───── Rows ─────
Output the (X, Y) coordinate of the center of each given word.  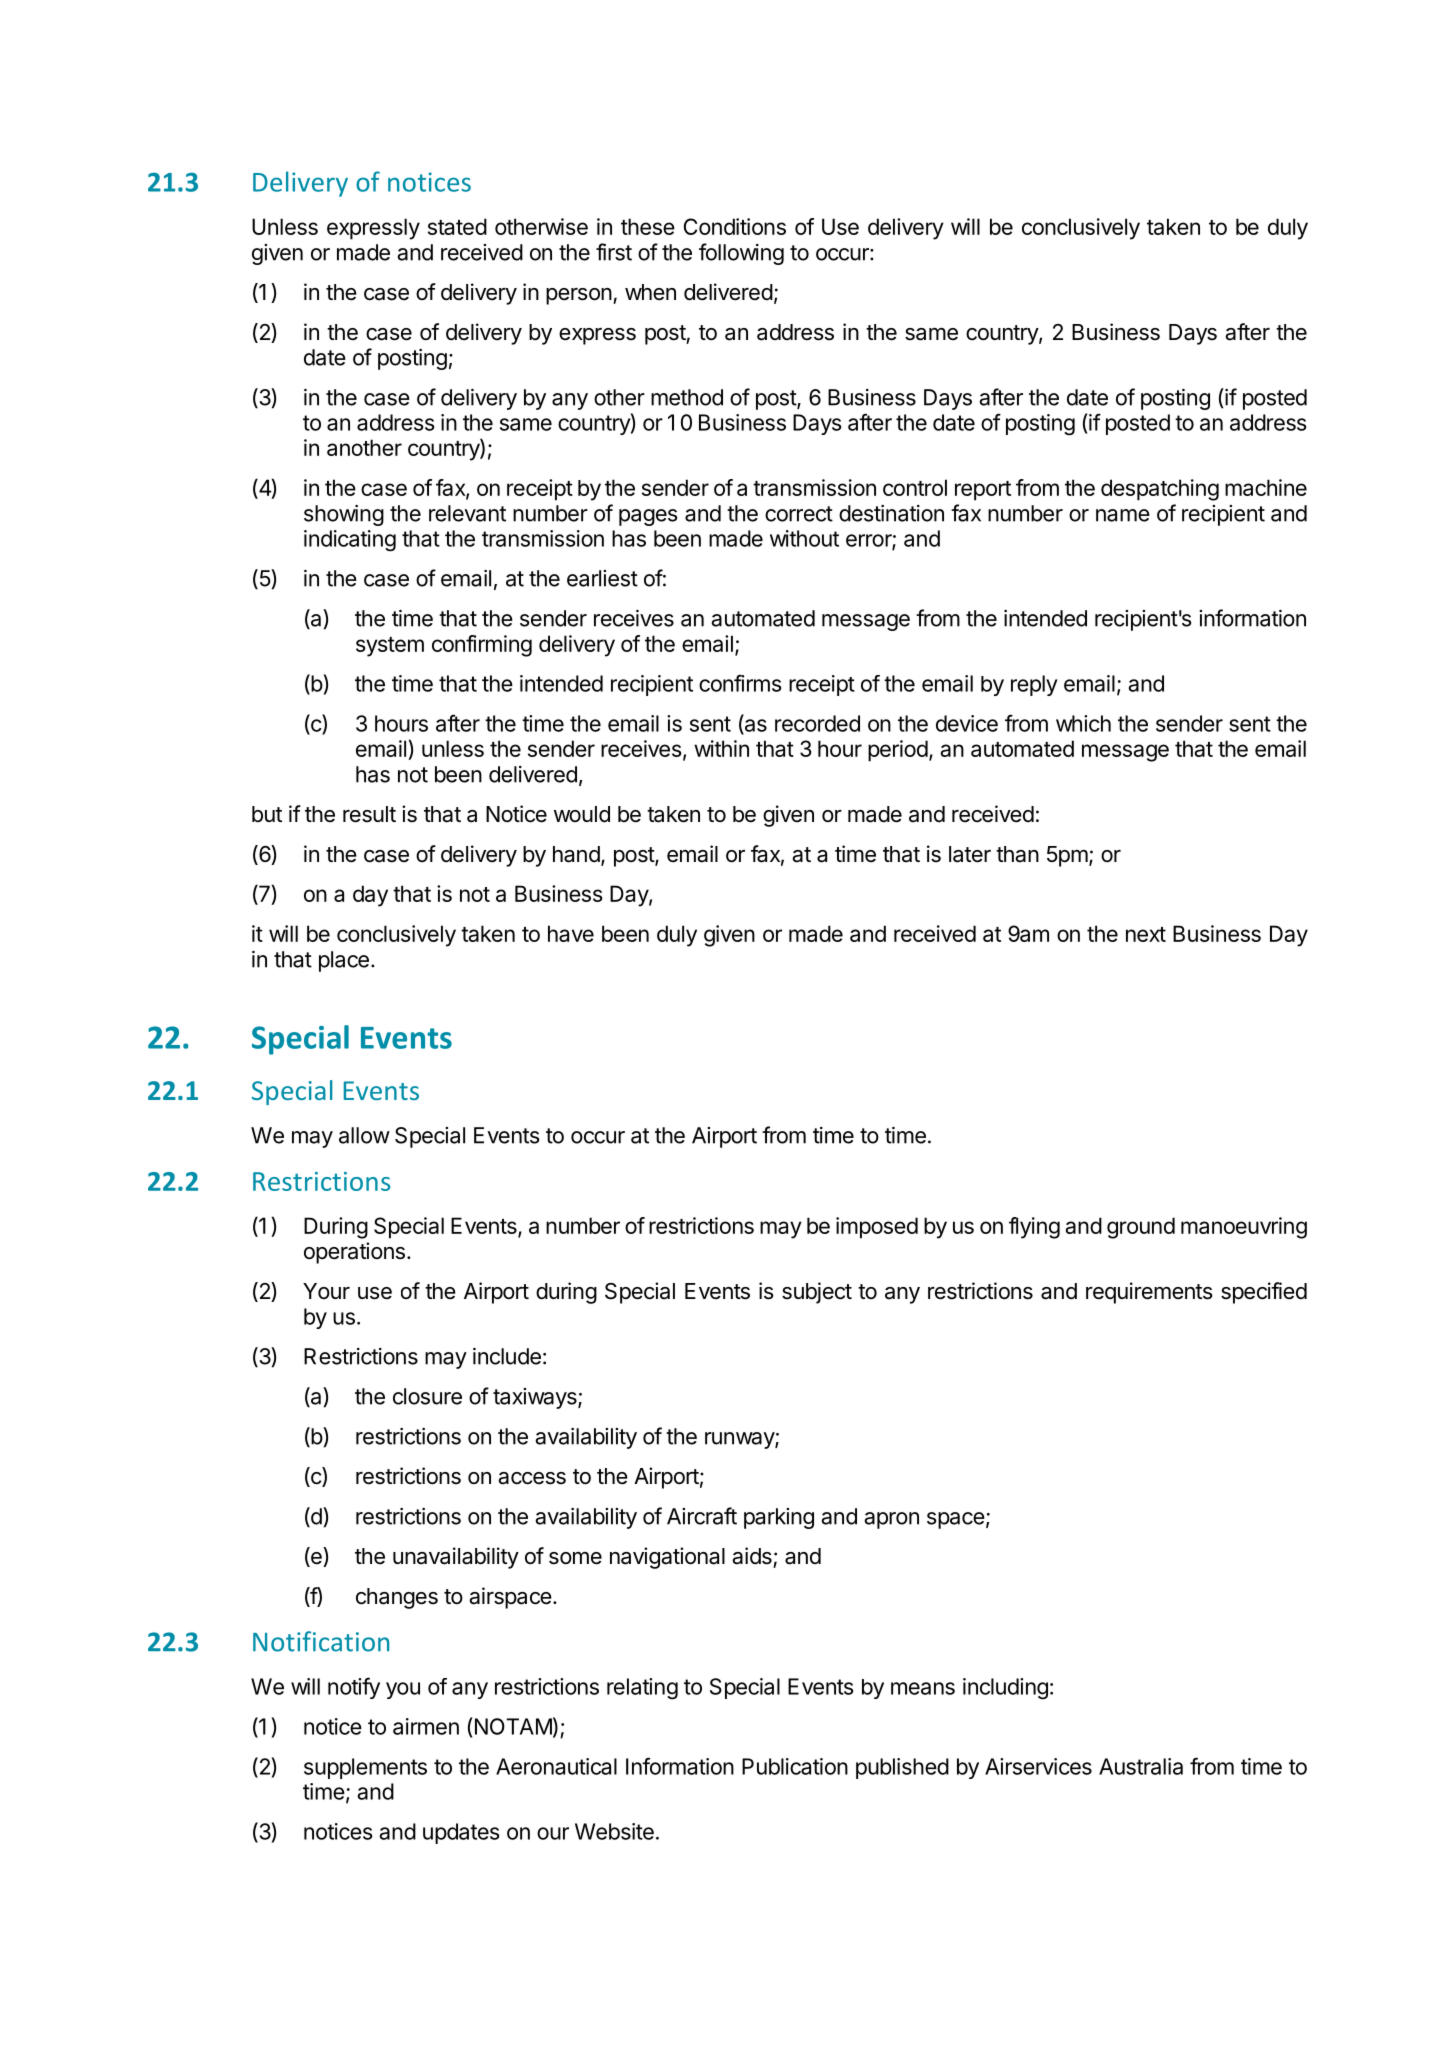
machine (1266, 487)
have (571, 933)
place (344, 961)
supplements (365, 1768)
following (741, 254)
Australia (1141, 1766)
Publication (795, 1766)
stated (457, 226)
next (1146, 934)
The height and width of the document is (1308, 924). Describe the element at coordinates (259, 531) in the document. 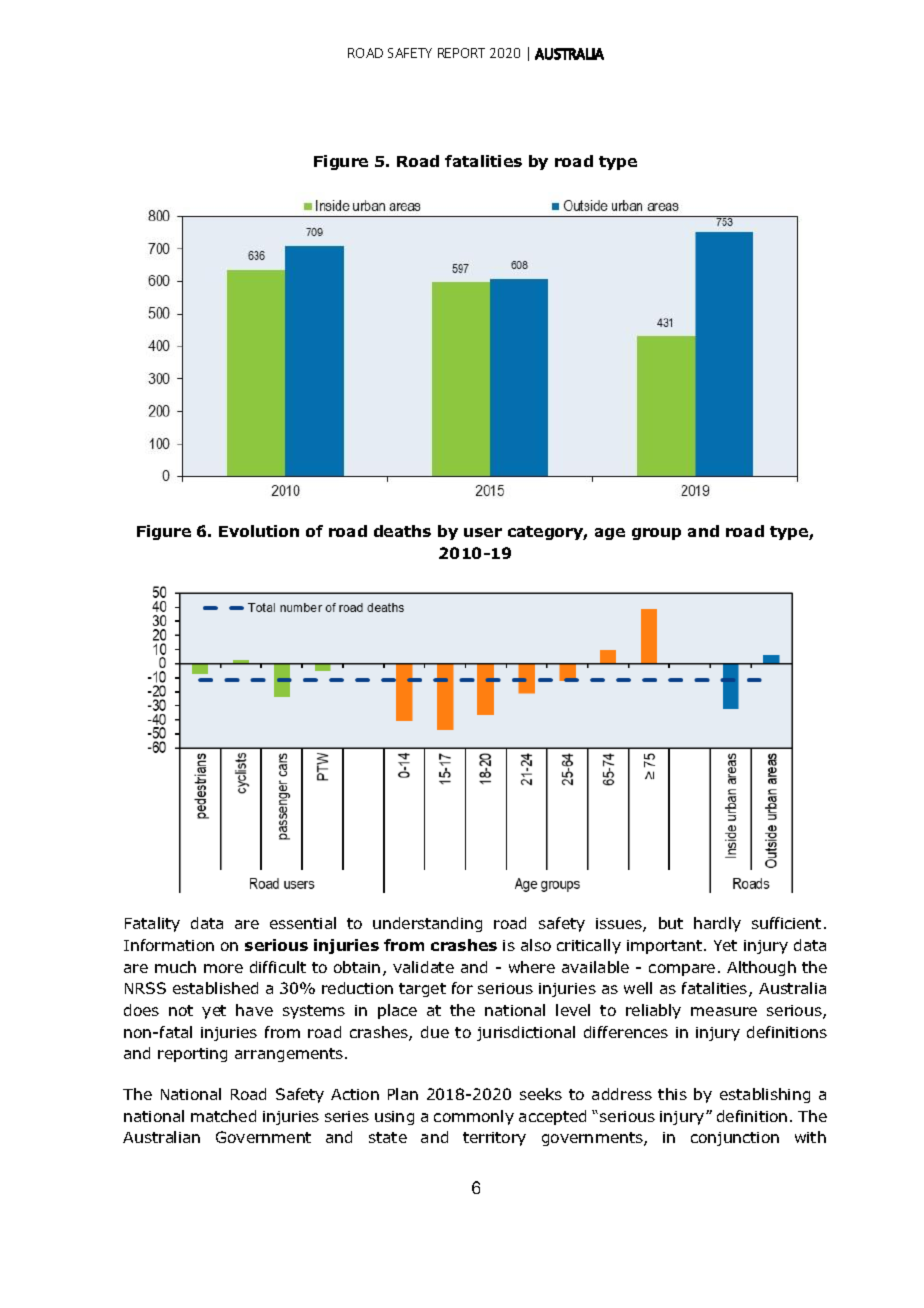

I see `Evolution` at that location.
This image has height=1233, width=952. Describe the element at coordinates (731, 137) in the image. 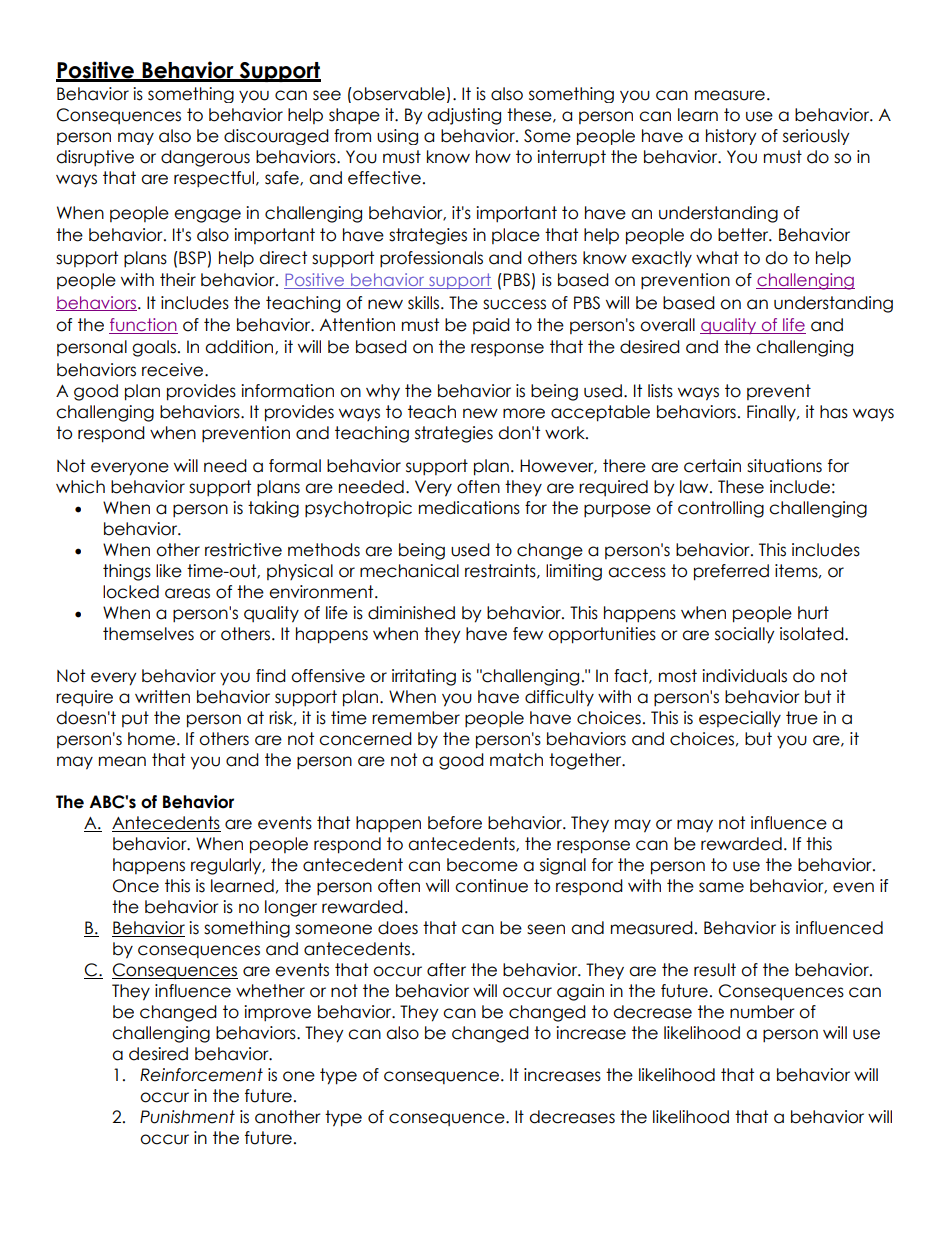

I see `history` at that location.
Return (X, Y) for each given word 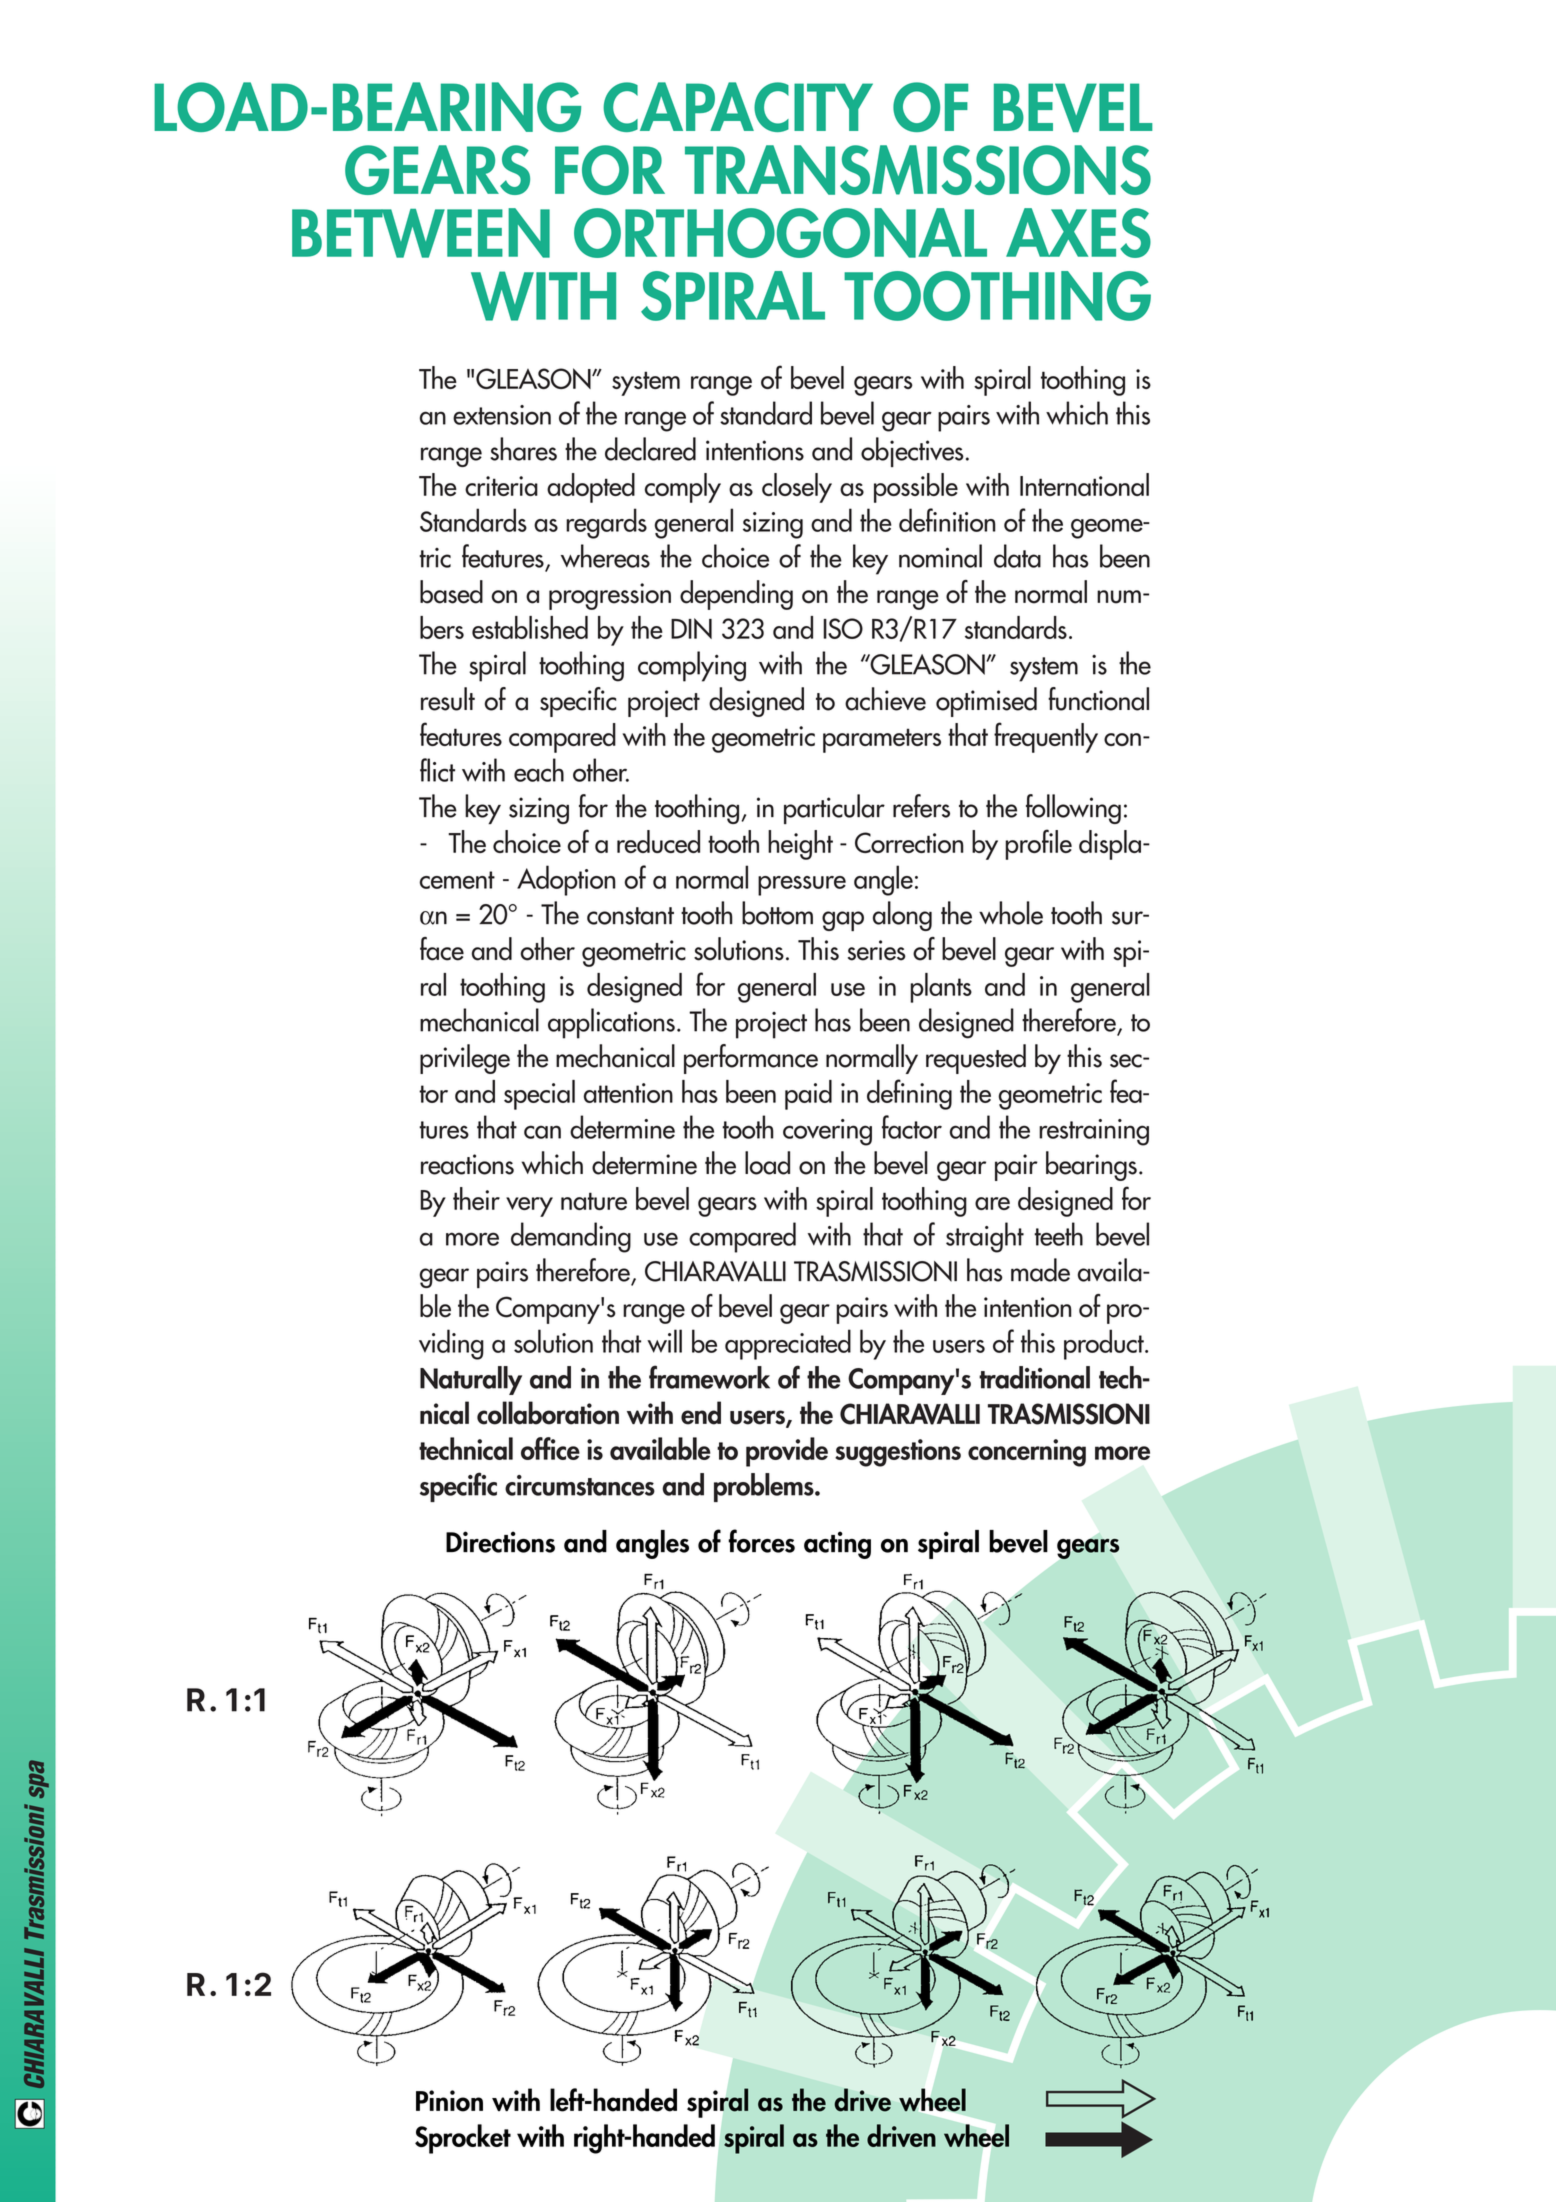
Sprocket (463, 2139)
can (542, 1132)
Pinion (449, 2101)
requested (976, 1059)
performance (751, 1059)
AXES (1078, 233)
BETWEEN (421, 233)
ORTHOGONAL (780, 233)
─────
Given problem -> Put the entries into a JSON list of strings with one string per line, beginning at the line containing "Publication (795, 1766)" and continuing through the line containing "Sprocket (463, 2139)", leaving out blank lines. Leave the pictures out of the answer.

Correct response ->
[
  "Publication (795, 1766)",
  "stated (457, 226)",
  "next (1146, 934)",
  "The height and width of the document is (1308, 924). Describe the element at coordinates (259, 531) in the document. ",
  "I see `Evolution` at that location.",
  "This image has height=1233, width=952. Describe the element at coordinates (731, 137) in the image. ",
  "I see `history` at that location.",
  "Return (X, Y) for each given word ",
  "Sprocket (463, 2139)"
]